I found perscription eardrops from 1942! I am not making this up. Some of the cosmetics dated to the 1950's when my Mom sold something call Luziers. I must have carried a couple big trash bags out of the house. And speaking of spices, some were so old that the inside of the jar was full of little worms, including the Cayenne powder. How could that be?

It's cold today, and I don't see much sun. We have leftover pot roast for tonight, and I'm wrapping gifts, too.

Grapeshot

Friday, December 14, 2007

Shopping and movies

"Atonement" was excellent. I had heard the criticism that the schism between the English country house and Dunkirk seemed like two different movies, but only if one is on a very literal plane.

We strolled through the new part of what was formerly the Natick Mall and has been re-christened the "Natick Collection." Lots of glitzy stores. We spent a bit of time in Nordstroms and I found good stuff on the sale rack. There are some new polyester bathrobes out that redefine soft and cozy. Zowie! One could curl up by the fire and wish that winter would never go away.

The kind of bathrobe I have been wearing for donkey's years--terry on the inside, colorful flowers in cotton on the outside seems to be passe. Mine is about to bite the dust. Why am I telling the world about my bathrobe? My ancient bathrobe? A bathrobe is like an old friend. What can I say?

We don't shop very much and I read lots of magazines but not fashion magazines and so when I actually get into a "fashionable" store I am amazed--like a kid in the toy store. Seems like there is always something new that I had no clue about. Bathrobes, sweaters, resortwear, cool jeans, kids stuff. Where did it all come from?

Wondering,

Grapeshot

Pretty Good Pizza

The plan yesterday was to trot off to an auction house for a leisurely day of looking at "stuff."
The forecast indicated snow would start around 4:00, and we thought we would get into a rush hour mess unless we left early, and besides, it looked like snow already at 9:00 a.m., so we bagged the auction.

» **Supplied records**:

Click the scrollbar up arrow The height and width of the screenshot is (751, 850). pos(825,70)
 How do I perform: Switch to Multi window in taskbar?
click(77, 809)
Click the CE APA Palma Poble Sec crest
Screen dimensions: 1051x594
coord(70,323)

» **Your tasks**:
a) Using the blog posts above, decide whether each statement agrees with them: (i) the writer went to the auction house as planned; (ii) the writer found good items on the sale rack at Nordstroms; (iii) the Natick Mall now goes by the name "Natick Collection". Answer yes or no for each, quoting the deciding words.
b) Carry on the blog posts from the point where they stop.

» **Answers to the problems**:
a)
(i) No: "so we bagged the auction."
(ii) Yes: "We spent a bit of time in Nordstroms and I found good stuff on the sale rack."
(iii) Yes: "has been re-christened the "Natick Collection.""

b)
At 11:00 the snow started and didn't stop until 9:00 p.m. The commute began after lunch, and I don't even want to think of the mess and the aggravation we would have encountered.

This morning, all is plowed and cleared--even the walk and the front porch. The cat gazed out the kitchen window from her kitty perch, amazed at the first white world of the season. Cats may remember trips to the vet in the carrier but they appear to have no memory for snow.

So today we're going to see "Atonement" and take a gander at the Natick Collection formerly known at the Natick Mall. It has become upscale and we'll see what God and commerce hath wrought.

Yesterday I thawed out my store bought pizza dough and fitted it into the round pan. Turned on the oven nice and high. I made some garlic oil with evoo and fresh garlic and brushed the crust with that, added a skidload of pre-grated mozzarella from the supermarket, placed the pepperoni nicely and then put 3 thinly sliced tomatoes on all and covered that with a bit more pepperoni and the rest of the oil and the garlic (cooked in the microwave), too. Bake for 18 minutes. Yum! Nothing beats fresh tomatoes on pizza, none of this sauce business.

We have half for lunch today. Tonight, a bitter chill night we'll have pot roast. It's hard to beat a long-simmered pot roast with carrots, onions, potato and a bit of garlic. Yum! A soupcon of red wine, perhaps?

Last night nothing on TV, but we found Little Miss Sunshine and what a good movie that was. I liked it even better the 2nd time around.

So, upstairs for my breakfast of no-salt-no-sugar-high-fiber cereal with blackberries and banana and vanilla yogurt. This is a first class healthy breakfast to counter-act any pizza or pot roast we may injest.

I'm sending my novels off to the editors. Wish me luck.

Grapeshot

Thursday, December 13, 2007

Tanked and Cratered

I just adore colorful slang, which I populate all my books with. Speaking of books, Promiscuous Mode pretty much tanked (or was it cratered) in the Gather Crime Novel Contest. Good comments, but not enough, and for some reason, it was rated VERY LOW the first few days, and never made it back up to nine plus. The gossip bird sings that the judges who pick the less popular but perhaps overlooked entries also overlooked or didn't like PM.

Reading the beginning again, I realize that although there is a murder and intimations of sexual misconduct and plenty of sleaze, along with internal conflict, it is still a rather quiet beginning, without a lot of hoo-hah. This obviously doesn't work these days, and I changed the beginning of Festival Madness, but I think it's going to have the same problem. The implication of violence to come. Well, duh, it's a crime novel, isn't it? And there are no LOL moments, either, just a bit of wry humor.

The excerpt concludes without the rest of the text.